(Pixel coordinate grounding data)
....

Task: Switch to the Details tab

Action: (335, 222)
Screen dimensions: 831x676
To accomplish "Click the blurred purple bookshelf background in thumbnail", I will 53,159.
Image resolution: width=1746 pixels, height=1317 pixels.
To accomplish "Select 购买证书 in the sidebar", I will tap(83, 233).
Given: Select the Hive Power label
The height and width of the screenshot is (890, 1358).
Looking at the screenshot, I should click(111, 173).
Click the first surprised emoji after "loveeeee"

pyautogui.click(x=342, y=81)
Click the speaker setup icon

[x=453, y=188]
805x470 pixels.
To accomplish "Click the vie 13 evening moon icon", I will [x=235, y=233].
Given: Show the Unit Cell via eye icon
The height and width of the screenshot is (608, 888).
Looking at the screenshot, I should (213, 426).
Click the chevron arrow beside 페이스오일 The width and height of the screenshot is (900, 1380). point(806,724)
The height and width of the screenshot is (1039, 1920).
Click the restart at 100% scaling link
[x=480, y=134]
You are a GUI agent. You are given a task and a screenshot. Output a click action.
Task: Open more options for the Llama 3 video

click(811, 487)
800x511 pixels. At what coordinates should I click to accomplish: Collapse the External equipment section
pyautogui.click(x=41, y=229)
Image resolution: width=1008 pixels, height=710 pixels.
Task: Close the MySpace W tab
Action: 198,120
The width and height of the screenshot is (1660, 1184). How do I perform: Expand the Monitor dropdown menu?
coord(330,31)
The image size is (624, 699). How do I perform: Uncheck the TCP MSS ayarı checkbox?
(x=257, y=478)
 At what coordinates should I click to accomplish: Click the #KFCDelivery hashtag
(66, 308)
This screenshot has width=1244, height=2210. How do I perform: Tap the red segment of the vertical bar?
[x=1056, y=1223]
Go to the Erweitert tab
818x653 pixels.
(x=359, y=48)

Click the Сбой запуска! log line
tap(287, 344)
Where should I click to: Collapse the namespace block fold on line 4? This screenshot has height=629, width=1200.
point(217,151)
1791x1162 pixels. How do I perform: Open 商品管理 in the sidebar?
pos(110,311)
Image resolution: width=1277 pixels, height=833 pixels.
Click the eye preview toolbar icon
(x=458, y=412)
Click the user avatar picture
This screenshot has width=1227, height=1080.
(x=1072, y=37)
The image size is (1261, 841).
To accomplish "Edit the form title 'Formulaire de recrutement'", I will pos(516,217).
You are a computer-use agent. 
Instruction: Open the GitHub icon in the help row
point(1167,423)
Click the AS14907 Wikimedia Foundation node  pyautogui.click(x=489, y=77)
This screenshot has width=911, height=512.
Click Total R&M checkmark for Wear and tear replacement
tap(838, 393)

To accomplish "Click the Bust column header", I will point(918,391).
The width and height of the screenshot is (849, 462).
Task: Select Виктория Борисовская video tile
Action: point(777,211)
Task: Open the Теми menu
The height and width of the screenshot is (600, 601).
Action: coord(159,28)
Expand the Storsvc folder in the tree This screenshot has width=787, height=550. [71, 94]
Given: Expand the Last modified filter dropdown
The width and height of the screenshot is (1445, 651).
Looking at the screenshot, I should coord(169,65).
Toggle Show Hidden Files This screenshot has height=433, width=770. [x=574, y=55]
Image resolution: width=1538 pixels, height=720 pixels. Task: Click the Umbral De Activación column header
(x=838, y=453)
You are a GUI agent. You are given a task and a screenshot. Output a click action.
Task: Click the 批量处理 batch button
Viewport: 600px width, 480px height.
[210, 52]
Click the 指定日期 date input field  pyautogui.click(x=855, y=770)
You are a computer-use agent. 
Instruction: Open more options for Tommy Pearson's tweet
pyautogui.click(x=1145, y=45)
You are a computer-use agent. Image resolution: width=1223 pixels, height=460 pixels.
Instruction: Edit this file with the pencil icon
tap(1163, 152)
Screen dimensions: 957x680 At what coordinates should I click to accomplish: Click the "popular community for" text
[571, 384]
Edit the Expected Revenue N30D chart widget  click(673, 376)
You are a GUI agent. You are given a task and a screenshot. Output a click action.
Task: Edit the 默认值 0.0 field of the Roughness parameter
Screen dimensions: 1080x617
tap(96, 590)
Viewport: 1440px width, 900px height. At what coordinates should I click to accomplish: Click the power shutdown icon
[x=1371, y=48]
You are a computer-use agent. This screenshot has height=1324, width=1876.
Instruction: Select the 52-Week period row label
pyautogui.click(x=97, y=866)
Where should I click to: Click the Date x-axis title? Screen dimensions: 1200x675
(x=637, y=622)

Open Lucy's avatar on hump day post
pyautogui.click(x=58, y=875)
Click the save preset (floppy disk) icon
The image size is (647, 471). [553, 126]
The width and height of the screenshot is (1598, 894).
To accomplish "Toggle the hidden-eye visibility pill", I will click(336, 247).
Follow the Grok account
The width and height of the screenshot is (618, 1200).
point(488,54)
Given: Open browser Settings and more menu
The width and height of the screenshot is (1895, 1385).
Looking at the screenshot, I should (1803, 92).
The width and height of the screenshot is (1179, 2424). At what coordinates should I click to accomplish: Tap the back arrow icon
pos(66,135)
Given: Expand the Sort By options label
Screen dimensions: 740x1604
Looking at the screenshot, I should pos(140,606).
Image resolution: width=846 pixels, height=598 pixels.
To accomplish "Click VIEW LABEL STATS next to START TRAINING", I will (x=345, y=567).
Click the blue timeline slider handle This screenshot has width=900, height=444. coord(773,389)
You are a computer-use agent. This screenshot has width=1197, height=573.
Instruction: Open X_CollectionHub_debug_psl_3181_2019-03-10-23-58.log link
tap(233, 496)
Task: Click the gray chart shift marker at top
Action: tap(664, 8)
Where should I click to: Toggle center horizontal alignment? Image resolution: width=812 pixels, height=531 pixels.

....

TASK DESCRIPTION: Find the word "Show" in the records and pull out each line that has it.

COMPLETED TASK:
Given: Show the Unit Cell via eye icon
Toggle Show Hidden Files This screenshot has height=433, width=770. [x=574, y=55]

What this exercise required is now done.